* [GIVEN INSTRUCTION A]:
Translate this sentence from the meeting notes into French: "M. Pichon said that the Council approved of the action of the United States Delegation; it could not be admitted that the German Peace Delegation should assume this authority."

***** TEXT PASSAGE *****

Paris Peace Conf. 180.03501/75
Notes of a Meeting of the Heads of Delegations of the Five Great Powers Held in M. Pichon’s Room at the Quai d’Orsay, Paris, on Thursday, October 23, 1919, at 10:30 a.m.
America, United States of
- Hon. F. L. Polk
- Mr. L. Harrison
- Sir Eyre Crowe
- Mr. H. Norman
- M. Pichon
- M. Dutasta
- M. Berthelot
- M. de Percin
- M. Scialoja
- Don Ascanio Colonna
- M. Mafcsui
- M. Kawai
- America, United States of
|America, United States of||Capt. 6. A. Gordon|
|British Empire||Capt. Hinchley-Cooke|
The following were also present for the items in which they were concerned:
America, United States of
- Dr. J. B. Scott
- Mr. A. W. Dulles
- Mr. Tufton
- Mr. A. Leeper
- Commander Macdonald, R. N.
- Marshal Foch
- General Weygand
- General Le Bond
- M. Fromageot
- M. Aubert
- M. Ricci-Busatti
- M. Vannutelli-Rey
- M. Shigemitsu.
1. (The Council had before it a communication from the President of the German Peace Delegation, dated Paris, October 22, 1919, addressed to Mr. Polk (See Appendix “A”).) Communication From the German Peace Delegation Relative to the Sending of German and Austrian Delegates to the International Labor Congress at Washington
Mr. Polk called the attention of the Council to the second paragraph of the communication from the President of the German Peace Delegation, which stated that,
“The Austrian Government will probably likewise appoint delegates who will travel together with the Germans, and whose number and names will likewise be communicated at a very early date.”
He thought that it was most surprising that the German Peace Delegation should undertake to answer with respect to the attendance of Austrian Delegates to the International Labor Congress. He stated that a liaison officer of the American Delegation had been instructed to call Baron von Lersner’s attention to this matter and that Baron Rochoff would likewise be asked by what authority the German Delegation assumed to speak for the Austrian Government in this matter. These inquiries would be made orally and he would communicate the result thereof.
M. Pichon said that the Council approved of the action of the United States Delegation; it could not be admitted that the German Peace Delegation should assume this authority.
2. (The Council had before it a report of the Sub-Committee on the Execution of the Treaty with Germany, dated October 21, 1919 (See Appendix “B”).) Report of the Sub-Committee on the Execution of the Treaty With Germany Relative to the Organization of Plabiscite Commissions in Silesia, Allenstein and Marienwerder
General Le Rond read and commented upon this report. He pointed out that the British maintained their exception with respect to members of Plebiscite Commissions being paid by their respective Governments.
Sir Eyre Crowe replied that, pursuant to a resolution of the Council adopted October 15, 1919 (H. D. 70 Minute 4 ),1 he had referred the question of payment of members of Commissions of Delimitation by their respective Governments to his Government, which had replied that it accepted the principle that “ordinary army pay” of these members should be defrayed by their respective Governments.
General Le Rond observed that these words were the English equivalent of the “solde” mentioned in the Committee’s report.

*****

* [GIVEN INSTRUCTION B]:
In the rows below, output the stretch of lines from the line containing "Click the oval bathtub in the main bath" through the line containing "360x450 pixels. click(74, 262)", reproducing each line without any change.

***** DATA PROVIDED *****

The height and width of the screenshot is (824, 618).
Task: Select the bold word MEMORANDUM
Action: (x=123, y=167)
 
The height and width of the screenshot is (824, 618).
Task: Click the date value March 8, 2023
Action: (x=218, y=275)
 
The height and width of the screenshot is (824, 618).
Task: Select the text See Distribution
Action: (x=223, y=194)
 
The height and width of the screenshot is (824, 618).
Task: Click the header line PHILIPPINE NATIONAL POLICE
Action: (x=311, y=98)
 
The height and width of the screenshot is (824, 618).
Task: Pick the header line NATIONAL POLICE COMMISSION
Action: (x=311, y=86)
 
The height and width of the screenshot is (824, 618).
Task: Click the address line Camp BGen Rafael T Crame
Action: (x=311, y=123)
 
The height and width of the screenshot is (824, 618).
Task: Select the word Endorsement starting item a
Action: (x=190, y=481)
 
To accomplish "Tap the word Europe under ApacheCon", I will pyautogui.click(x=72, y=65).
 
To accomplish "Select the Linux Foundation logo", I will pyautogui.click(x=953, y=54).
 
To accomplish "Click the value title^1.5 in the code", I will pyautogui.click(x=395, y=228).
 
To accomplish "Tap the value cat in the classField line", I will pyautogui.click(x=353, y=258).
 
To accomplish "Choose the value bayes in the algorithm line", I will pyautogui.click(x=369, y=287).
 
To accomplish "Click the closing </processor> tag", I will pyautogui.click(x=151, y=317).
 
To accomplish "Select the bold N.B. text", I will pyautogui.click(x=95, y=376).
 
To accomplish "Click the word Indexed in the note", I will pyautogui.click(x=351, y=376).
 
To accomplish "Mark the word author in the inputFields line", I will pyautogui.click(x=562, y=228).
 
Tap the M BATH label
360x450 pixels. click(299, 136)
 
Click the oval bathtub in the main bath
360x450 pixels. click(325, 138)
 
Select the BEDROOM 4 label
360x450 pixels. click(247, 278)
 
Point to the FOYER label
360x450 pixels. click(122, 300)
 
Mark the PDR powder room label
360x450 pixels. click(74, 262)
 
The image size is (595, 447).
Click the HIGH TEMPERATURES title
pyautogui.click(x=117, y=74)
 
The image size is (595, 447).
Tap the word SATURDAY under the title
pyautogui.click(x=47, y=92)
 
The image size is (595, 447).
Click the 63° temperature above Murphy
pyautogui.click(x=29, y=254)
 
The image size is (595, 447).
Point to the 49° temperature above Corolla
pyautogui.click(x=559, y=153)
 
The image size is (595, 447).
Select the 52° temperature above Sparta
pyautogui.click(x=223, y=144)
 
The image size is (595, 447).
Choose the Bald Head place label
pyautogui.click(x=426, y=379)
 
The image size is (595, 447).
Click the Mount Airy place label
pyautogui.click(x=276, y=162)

*****

* [WRITTEN RESPONSE A]:
M. Pichon déclara que le Conseil approuvait l'action de la Délégation des États-Unis ; il ne pouvait être admis que la Délégation allemande de la paix s'arroge cette autorité.

* [WRITTEN RESPONSE B]:
Click the oval bathtub in the main bath
360x450 pixels. click(325, 138)
 
Select the BEDROOM 4 label
360x450 pixels. click(247, 278)
 
Point to the FOYER label
360x450 pixels. click(122, 300)
 
Mark the PDR powder room label
360x450 pixels. click(74, 262)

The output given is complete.